■ BRANO CITATO
————

La comunicazione fondamentalmente dovrebbe tradurre in termini verbali la ricerca della verità, tanto più doverosa per gli individui che per vocazione e per professione veicolano idee: i giornalisti, gli scrittori in genere.
La difformità di pensiero in un’epoca in cui l’obiettivo prioritario par esser diventato quello economico è generalmente male accettata. La malattia endemica miete vittime ovunque. E’ molto difficile poter esprimere il proprio dissenso dal comune sentire, ma è confortante ravvisare nella nostra società esseri umani che, quando l’occasione si presenta, non temono l’impopolarità che può derivare dall’esprimere le proprie convinzioni con onestà, anche se queste divergono da quelle passivamente accettate dalle masse, che sono ipnotizzate dal mito del consumismo, in tutti i settori della vita sociale.
La “lettera” di Claudio Angelini riguardo alla bellezza della lingua inglese tocca un punto dolente.
L’eccellenza della lingua inglese è sbandierata ovunque, paradossalmente anche dagli organismi ufficiali che dovrebbero tutelare la diffusione della lingua italiana. Mi riferisco ad un’esperienza concreta e reale vissuta otto anni fa al mio arrivo a Toronto. Nel corso di una conversazione tenuta con una responsabile dell’Istituto di Cultura italiana mi si fece notare che l’attività del Centro era concentrata sui corsi di lingua italiana e sulla traduzione di opere italiane in inglese.

————

Dati archiviati:

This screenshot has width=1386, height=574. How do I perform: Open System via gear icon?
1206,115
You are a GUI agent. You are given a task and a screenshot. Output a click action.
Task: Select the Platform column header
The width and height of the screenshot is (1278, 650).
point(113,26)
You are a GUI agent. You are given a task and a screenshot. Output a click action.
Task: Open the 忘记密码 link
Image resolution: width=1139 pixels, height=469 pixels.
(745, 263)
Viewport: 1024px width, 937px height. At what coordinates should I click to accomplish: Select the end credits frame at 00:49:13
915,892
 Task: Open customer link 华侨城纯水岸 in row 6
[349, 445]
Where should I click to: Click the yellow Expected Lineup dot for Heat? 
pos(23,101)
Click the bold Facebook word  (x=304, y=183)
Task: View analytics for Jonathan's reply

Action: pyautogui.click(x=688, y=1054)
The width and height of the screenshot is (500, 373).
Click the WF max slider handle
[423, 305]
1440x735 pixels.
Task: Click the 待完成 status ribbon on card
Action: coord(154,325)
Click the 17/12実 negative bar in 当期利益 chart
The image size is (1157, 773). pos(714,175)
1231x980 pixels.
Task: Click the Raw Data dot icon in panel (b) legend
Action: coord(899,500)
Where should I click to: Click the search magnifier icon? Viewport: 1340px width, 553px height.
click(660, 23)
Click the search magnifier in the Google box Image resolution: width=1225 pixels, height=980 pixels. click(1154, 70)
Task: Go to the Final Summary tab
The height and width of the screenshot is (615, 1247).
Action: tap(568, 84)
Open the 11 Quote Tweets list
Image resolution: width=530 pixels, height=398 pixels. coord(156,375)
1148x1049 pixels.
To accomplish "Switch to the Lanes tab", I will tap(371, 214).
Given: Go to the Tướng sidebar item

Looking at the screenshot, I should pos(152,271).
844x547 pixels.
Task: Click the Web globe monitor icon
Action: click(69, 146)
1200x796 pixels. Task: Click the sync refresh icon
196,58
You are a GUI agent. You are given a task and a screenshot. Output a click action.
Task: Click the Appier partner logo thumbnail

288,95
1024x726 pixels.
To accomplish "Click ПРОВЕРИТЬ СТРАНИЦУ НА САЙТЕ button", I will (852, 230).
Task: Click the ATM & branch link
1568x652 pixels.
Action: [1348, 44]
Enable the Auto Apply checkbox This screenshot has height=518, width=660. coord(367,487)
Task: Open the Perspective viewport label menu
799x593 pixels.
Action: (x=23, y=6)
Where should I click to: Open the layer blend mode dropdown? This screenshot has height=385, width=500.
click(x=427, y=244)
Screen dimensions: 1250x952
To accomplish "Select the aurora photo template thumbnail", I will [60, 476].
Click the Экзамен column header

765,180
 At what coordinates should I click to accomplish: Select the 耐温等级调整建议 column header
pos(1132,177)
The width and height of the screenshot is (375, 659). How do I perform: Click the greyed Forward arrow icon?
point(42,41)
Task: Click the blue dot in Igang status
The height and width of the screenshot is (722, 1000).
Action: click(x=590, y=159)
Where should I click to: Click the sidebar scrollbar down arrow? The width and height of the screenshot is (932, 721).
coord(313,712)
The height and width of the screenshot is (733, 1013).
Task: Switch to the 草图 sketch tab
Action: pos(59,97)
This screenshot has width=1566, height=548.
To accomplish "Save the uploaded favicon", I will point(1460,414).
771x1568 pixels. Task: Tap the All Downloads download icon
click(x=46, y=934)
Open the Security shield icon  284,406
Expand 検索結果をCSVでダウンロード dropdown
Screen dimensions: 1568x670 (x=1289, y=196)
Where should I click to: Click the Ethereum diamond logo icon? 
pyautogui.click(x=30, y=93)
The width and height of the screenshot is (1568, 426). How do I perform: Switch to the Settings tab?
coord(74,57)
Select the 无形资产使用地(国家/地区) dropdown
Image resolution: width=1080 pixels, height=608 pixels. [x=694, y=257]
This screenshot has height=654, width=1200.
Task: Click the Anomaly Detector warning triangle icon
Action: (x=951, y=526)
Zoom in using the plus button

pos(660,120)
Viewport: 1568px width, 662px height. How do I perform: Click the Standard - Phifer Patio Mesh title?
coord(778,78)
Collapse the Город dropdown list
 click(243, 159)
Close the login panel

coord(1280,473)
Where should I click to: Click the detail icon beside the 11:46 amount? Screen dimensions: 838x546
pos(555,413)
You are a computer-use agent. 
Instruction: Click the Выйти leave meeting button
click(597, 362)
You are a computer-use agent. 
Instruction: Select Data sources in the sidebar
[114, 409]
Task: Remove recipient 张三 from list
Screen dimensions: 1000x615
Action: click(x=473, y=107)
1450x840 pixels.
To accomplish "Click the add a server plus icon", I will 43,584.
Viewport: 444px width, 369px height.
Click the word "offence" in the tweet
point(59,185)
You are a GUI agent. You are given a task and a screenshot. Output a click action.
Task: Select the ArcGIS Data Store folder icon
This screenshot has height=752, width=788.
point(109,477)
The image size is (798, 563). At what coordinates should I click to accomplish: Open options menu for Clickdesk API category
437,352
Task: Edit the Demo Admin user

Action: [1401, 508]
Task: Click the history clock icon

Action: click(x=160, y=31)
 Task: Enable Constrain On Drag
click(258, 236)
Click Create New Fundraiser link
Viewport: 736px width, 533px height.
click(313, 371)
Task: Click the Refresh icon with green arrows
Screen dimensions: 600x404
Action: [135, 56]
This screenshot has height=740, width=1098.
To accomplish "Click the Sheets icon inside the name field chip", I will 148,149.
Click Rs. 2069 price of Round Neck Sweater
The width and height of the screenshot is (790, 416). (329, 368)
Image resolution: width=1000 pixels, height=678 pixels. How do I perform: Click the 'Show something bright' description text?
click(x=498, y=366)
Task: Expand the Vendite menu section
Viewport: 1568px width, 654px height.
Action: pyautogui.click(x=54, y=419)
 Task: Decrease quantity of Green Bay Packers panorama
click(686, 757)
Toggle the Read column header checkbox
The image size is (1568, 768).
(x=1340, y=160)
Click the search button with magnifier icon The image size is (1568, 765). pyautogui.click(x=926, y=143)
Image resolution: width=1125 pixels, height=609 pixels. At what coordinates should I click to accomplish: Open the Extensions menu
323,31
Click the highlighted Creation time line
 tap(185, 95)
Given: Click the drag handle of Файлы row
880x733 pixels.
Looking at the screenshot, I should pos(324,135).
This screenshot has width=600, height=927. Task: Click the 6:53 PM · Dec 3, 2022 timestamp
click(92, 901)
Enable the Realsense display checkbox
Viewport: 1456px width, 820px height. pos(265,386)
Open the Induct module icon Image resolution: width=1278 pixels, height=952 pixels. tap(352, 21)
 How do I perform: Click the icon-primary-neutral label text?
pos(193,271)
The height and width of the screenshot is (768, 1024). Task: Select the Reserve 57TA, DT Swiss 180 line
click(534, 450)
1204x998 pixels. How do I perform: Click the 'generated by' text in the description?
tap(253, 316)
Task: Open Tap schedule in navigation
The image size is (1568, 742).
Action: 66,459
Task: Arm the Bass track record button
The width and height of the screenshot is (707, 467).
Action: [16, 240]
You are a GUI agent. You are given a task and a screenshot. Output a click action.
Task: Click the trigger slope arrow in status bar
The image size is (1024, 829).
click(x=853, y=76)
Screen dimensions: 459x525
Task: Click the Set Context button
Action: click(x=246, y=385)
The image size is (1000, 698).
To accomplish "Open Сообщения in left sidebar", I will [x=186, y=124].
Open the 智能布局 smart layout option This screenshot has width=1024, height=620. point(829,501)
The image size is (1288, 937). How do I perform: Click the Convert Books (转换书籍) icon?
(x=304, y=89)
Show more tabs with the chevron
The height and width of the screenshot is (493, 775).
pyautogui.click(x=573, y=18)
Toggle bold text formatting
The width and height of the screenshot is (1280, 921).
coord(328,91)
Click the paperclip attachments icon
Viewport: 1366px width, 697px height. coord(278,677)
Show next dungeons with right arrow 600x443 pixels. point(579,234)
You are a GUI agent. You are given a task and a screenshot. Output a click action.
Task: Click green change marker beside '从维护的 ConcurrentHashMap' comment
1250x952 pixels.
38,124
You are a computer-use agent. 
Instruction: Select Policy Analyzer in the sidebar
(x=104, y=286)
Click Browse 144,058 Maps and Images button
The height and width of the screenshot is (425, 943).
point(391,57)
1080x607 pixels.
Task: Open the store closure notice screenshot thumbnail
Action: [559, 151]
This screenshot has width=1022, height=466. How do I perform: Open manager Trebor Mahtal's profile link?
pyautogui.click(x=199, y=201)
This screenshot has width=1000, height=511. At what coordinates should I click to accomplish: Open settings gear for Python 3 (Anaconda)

————

■ CONSEGNA
Prosegua il brano sulla lingua inglese e sulla lingua italiana, riprendendo subito dopo la sua ultima frase.

■ ESITO DEL COMPITO
A mio modesto parere “tradurre è un po’ tradire”, soprattutto quando a dover esser tradotte sono, ad esempio, le opere di poesia. La parola poetica perde parte della sua efficacia e con la parola se ne vanno pure ritmo ed armonia.
Sperimento ogni giorno nella mia attività di insegnante il travaglio del travaso di strutture linguistiche nettamente antitetiche: i miei allievi anglofoni mi chiedono sempre il “perche'” di queste differenze e inconsciamente desidererebbero che l’italiano ed il francese subissero modifiche strutturali per piegarsi alla loro conformazione mentale e linguistica.
Il rischio che si corre è troppo grave sul piano culturale ed ideologico, perché ci si possa ancora permettere di sottovalutare il penoso stato delle lingue considerate minoritarie.